After being ousted from the Israel Defense Forces, Yirmiya became a prominent leftist activist. Recently, upon seeing the Palestinian fatalities caused by Israeli attacks in the Gaza Strip, he said: “There is no future for my offspring in this country. We are heading for destruction and doom.”

Yirmiya was born in 1914 in the small rural community of Beit-Gan near Yavne’el, in the lower Galilee. His parents came from Russia during the Second Aliyah. His father, David Yirmanovich, was a revolutionary. In 1921 his family was among the founders of Nahalal, where he met another native of that moshav, Moshe Dayan. “We lived in the same neighborhood, courted the same girls, competed with each other, swapped them or they us,” he said.

As children in Nahalal he and Dayan used to fight off Arab shepherds who brought their flocks to the moshav’s fields.
Dov Yirmiya. Bitmuna

In school he displayed musical talent and played the violin, mouth organ and other instruments. At 15 he conducted a students’ choir and composed melodies.

He later wrote and composed songs and would conduct choirs throughout his life. Until recently he played the accordion and sang for various audiences, including Arab kindergartens.

Yirmiya entered history as one of Israel’s most veteran soldiers. In the pre-state underground militia, the Haganah, he fought with Orde Wingate’s Special Night Squads, protected Nahalal in the 1929 Arab riots and participated in 1938 in conquering Hanita and setting up Kibbutz Eilon.

In World War II he served in the British Army’s transportation unit, traveling between battles in the Middle East, Africa, Italy and Germany. After the war, in the ranks of the Haganah’s elite Palmah force, he helped bring Holocaust survivors to Israel.In 1948 Yirmiya joined the IDF, fought in the Galilee battles and took part in conquering Nazareth. He was reported dead after being seriously wounded in a battle near Eilon. “He kept the announcement of his death in his wallet his whole life,” his daughter said.

Over the years he was promoted to colonel. Between wars he married three times. He had two daughters with his first wife, Grunia. He met his second wife, Hadassah Mor, when she served as a soldier in a base he commanded. They had a son together.

In the mid ‘50s Yirmiya introduced his wife to his old friend Dayan, who was chief of staff by then. “Dov told him about me and he wanted to know who I was,” Mor told Maariv four years ago. “We just stood there and he looked and looked. For several minutes. I too looked at him. I felt he liked me, but I didn’t make a big deal of it,” she said.

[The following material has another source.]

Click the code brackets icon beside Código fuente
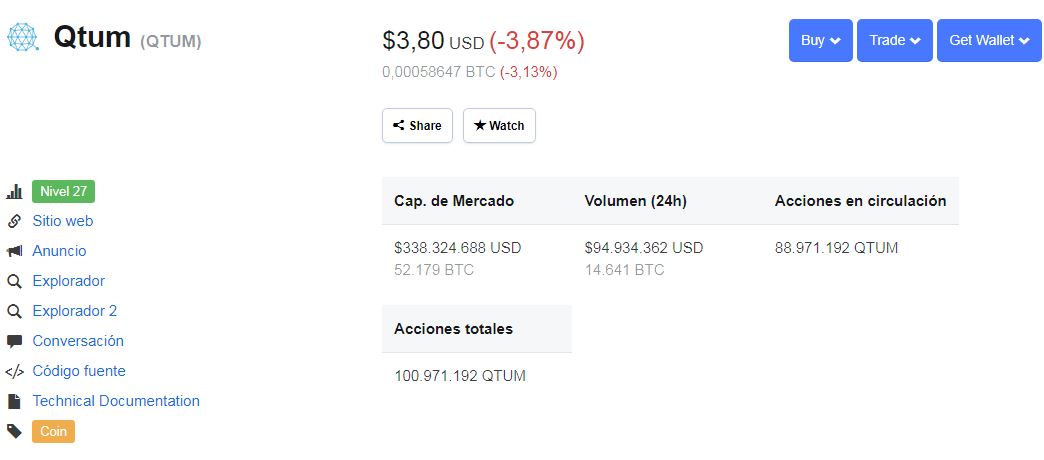click(x=14, y=371)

At the end of the ‘50s, when Yirmiya found the two were having an affair, he divorced her. The affair was mentioned in gossip columns at the time and Mor wrote books consisting of sexual scenes with Dayan that were daring for the time. Yirmiya sent Dayan a sharply worded letter after he learned of the affair, calling him an “adulterous man.” He wished Dayan “damned forever” and called him “you damned, vile adulterer. You exploited a poor woman’s weakness and pulled her into an abyss… threw her out today because of you.”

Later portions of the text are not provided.